The oropharyx is bordered anteriorly by the base of the tongue and extends downward posteriorly to the upward projection of the epiglottis. The epiglottis is united to the tongue by a midline and two lateral folds—the median and the lateral glossoepiglottic folds. The laryngeal part of the pharynx is continuous with the oropharynx at the level of the upper border of the epiglottis and is wide superiorly and narrows as it travels posteriorly. Distal to the cricoid cartilage of the larynx, the pharynx becomes continuous with the esophagus. At this point, the anterior wall of the pharynx is the opening to the larynx.
The larynx (composed of nine cartilages) forms a protective connection between the pharynx and the trachea. As part of the respiratory system, the larynx protects the trachea from food and foreign bodies by acting as a valve. The larynx is also equipped with a phonating mechanism designed for voice production. Laryngeal muscles, in addition to phonation, produce large changes in the size and therefore resistance of the laryngeal opening through the vocal cords. The larynx is approximately 5 cm in length in adult males.
The nine laryngeal cartilages form joints to allow normal functioning of the laryngeal structures. The cricoarytenoid joints and the cricothyroid joints both allow movement, which approximates, tenses, relaxes, tightens, or slackens the vocal cords.
The larynx is divided into three compartments by the projecting folds of the mucous membranes of the lateral walls.
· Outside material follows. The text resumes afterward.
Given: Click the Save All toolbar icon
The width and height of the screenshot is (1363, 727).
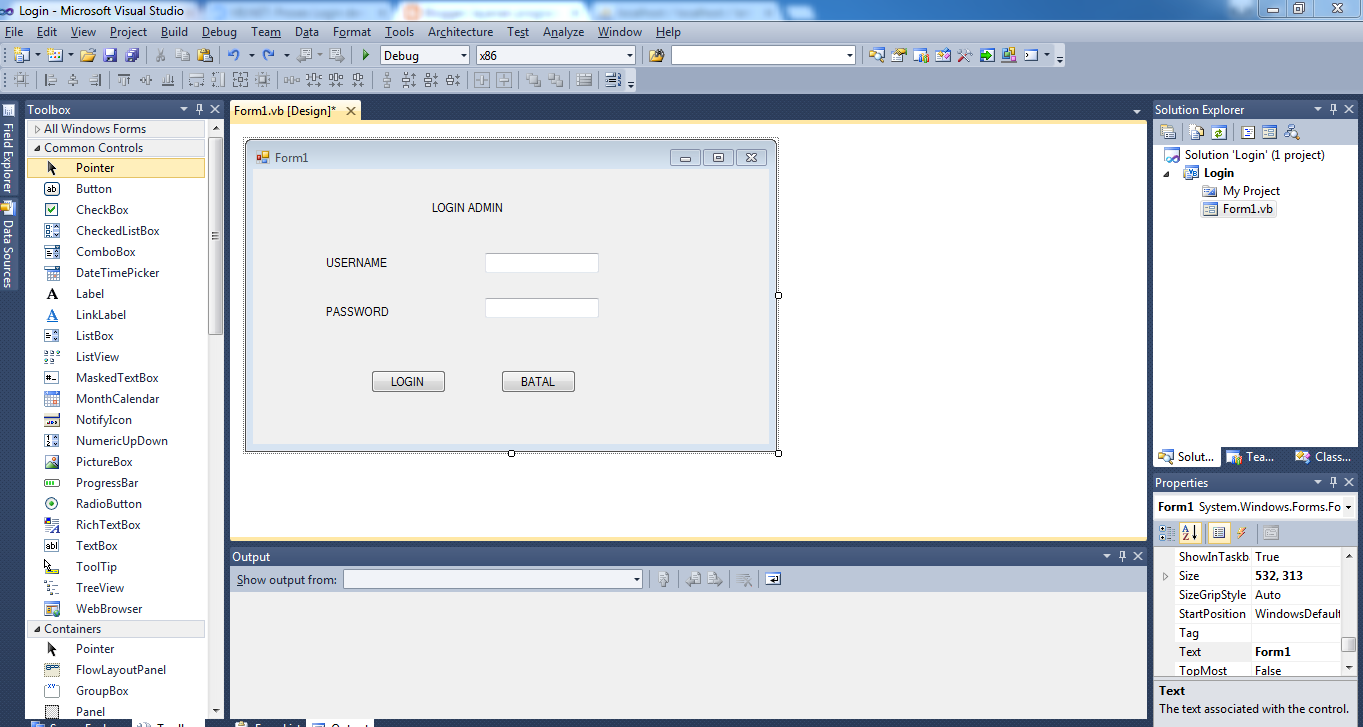Looking at the screenshot, I should (133, 56).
The vestibule lies between the inlet and the superior folds; the ventricle, between the superior folds and the vocal cords; and the infraglottic cavity, between the vocal cords and the cricoid cartilage, where it is continuous with the trachea. Contraction of the transverse and oblique arytenoid muscles and the aryepiglottic muscles has a sphincter action and closes the laryngeal inlet as a protective mechanism during swallowing.
The trachea begins at the level of the cricoid cartilage of the larynx, which generally is at the level of the sixth cervical vertebra. In adults, the trachea ranges from 9 to 15 cm in length and terminates as the carina, a ridge at the bifurcation of the trachea into the left and right main bronchi (Fig. 4-4). The trachea has a maximum transverse diameter of 16 mm, whereas sagittally the trachea is narrower, having a maximal diameter of 14 mm. The posterior wall of the trachea tends to appear slightly flattened due to posteriorly directed horse-shoe–shaped cartilages. The carina is a cartilaginous wedge at the bifurcation of the trachea into the right and left main stem bronchi. It resides approximately at the level of the fifth thoracic vertebral body and can be localized approximately at the same level as the sternal notch.
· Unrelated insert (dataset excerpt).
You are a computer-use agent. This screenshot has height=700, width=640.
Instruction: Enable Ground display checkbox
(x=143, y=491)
Tracheal suctioning requires the insertion of a catheter into the upper airway, where it is passed down the trachea to the level of the carina. The carina is richly innervated by the vagus nerve. When the tip of the suction catheter comes in contact with the carina, it can provoke a strong parasympathetic response, which in turn can trigger a sudden decrease in the heart rate and produce cardiac arrhythmias. Therapists should monitor their patients carefully for the appearance of such events and provide supplemental oxygen during the procedure.